The global actions and flags are the action and flags set by rctladm(1M).
These values cannot be set with setrctl(2). Valid global actions are
listed in the table below. Global flags are generally a published
property of the control and are not modifiable.

RCTL_GLOBAL_DENY_ALWAYS
The action taken when a control value is
exceeded on this control will always include
denial of the resource.


RCTL_GLOBAL_DENY_NEVER
The action taken when a control value is
exceeded on this control will always exclude
denial of the resource; the resource will
always be granted, although other actions can
also be taken.


RCTL_GLOBAL_SIGNAL_NEVER
No signal actions are permitted on this
control.


RCTL_GLOBAL_CPU_TIME
The valid signals available as local actions
include the SIGXCPU signal.


RCTL_GLOBAL_FILE_SIZE
The valid signals available as local actions
include the SIGXFSZ signal.


RCTL_GLOBAL_INFINITE
This resource control supports the concept of
an unlimited value; generally true only of
accumulation-oriented resources, such as CPU
time.


RCTL_GLOBAL_LOWERABLE
Non-privileged callers are able to lower the
value of privileged resource control values
on this control.


RCTL_GLOBAL_NOACTION
No global action will be taken when a
resource control value is exceeded on this
control.


RCTL_GLOBAL_NOBASIC
No values with the RCPRIV_BASIC privilege are
permitted on this control.


RCTL_GLOBAL_SYSLOG
A standard message will be logged by the
syslog(3C) facility when any resource control
value on a sequence associated with this
control is exceeded.


RCTL_GLOBAL_SYSLOG_NEVER
The resource control does not support the
syslog() global action. Exceeding a resource
control value on this control will not result
in a message logged by the syslog() facility.


RCTL_GLOBAL_UNOBSERVABLE
The resource control (generally on a task- or
project-related control) does not support
observational control values. An RCPRIV_BASIC
privileged control value placed by a process
on the task or process will generate an
action only if the value is exceeded by that
process.


RCTL_GLOBAL_BYTES
This resource control represents a number of
bytes.


RCTL_GLOBAL_SECONDS
This resource control represents a quantity
of time in seconds.


RCTL_GLOBAL_COUNT
This resource control represents an integer
count.


The local action and flags are those on the current resource control
value represented by this resource control block. Valid actions and flags
are listed in the table below. In the case of RCTL_LOCAL_SIGNAL, the
second argument to rctlblk_set_local_action() contains the signal to be
sent.
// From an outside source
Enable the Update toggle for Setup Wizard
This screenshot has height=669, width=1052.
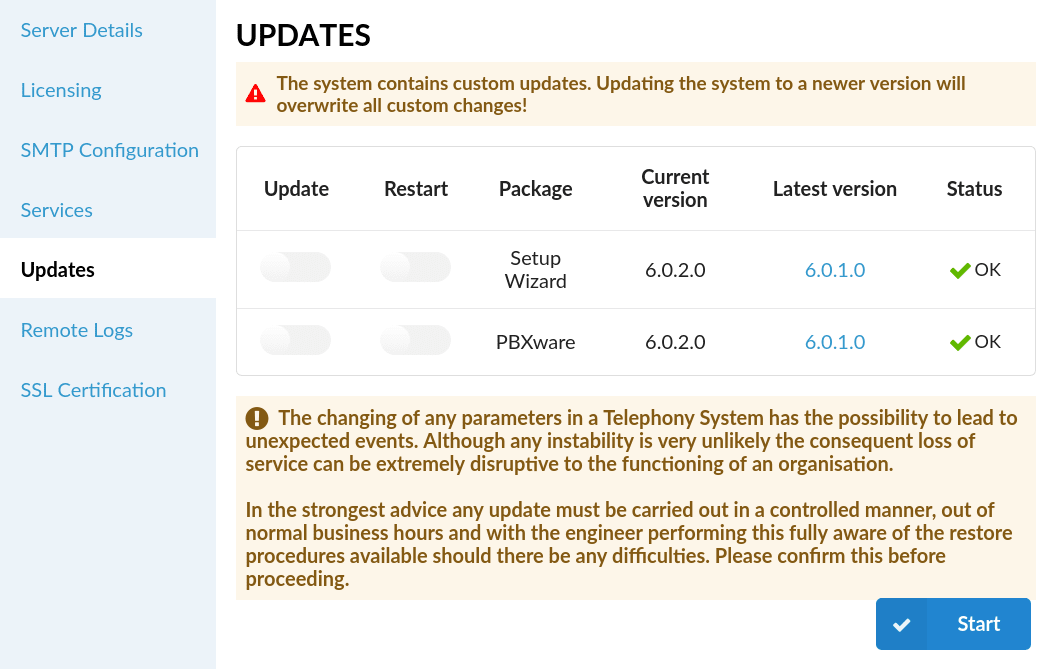(x=295, y=267)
Similarly, the signal to be sent is copied into the integer
location specified by the second argument to rctlblk_get_local_action().
A restricted set of signals is made available for normal use by the
resource control facility: SIGBART, SIGXRES, SIGHUP, SIGSTOP, SIGTERM,
and SIGKILL. Other signals are permitted due to global properties of a
specific control. Calls to setrctl() with illegal signals will fail.

RCTL_LOCAL_DENY
When this resource control value is encountered,
the request for the resource will be denied. Set
on all values if RCTL_GLOBAL_DENY_ALWAYS is set
for this control; cleared on all values if
RCTL_GLOBAL_DENY_NEVER is set for this control.


RCTL_LOCAL_MAXIMAL
This resource control value represents a request
for the maximum amount of resource for this
control. If RCTL_GLOBAL_INFINITE is set for this
resource control, RCTL_LOCAL_MAXIMAL indicates an
unlimited resource control value, one that will
never be exceeded.


RCTL_LOCAL_NOACTION
No local action will be taken when this resource
control value is exceeded.


RCTL_LOCAL_SIGNAL
The specified signal, sent by
rctlblk_set_local_action(), will be sent to the
process that placed this resource control value in
the value sequence. This behavior is also true for
signal actions on project and task resource
controls. The specified signal is sent only to
the recipient process, not all processes within
the project or task.


The rctlblk_get_recipient_pid() function returns the value of the process
ID that placed the resource control value for basic rctls. For privileged
or system rctls, rctlblk_get_recipient_pid() returns -1.


The rctlblk_set_recipient_pid() function sets the recipient pid for a
basic rctl. When setrctl(2) is called with the flag
RCTL_USE_RECIPIENT_PID, this pid is used. Otherwise, the PID of the
calling process is used. Only privileged users can set the recipient PID
to one other than the PID of the calling process. Process-scoped rctls
must have a recipient PID that matches the PID of the calling process.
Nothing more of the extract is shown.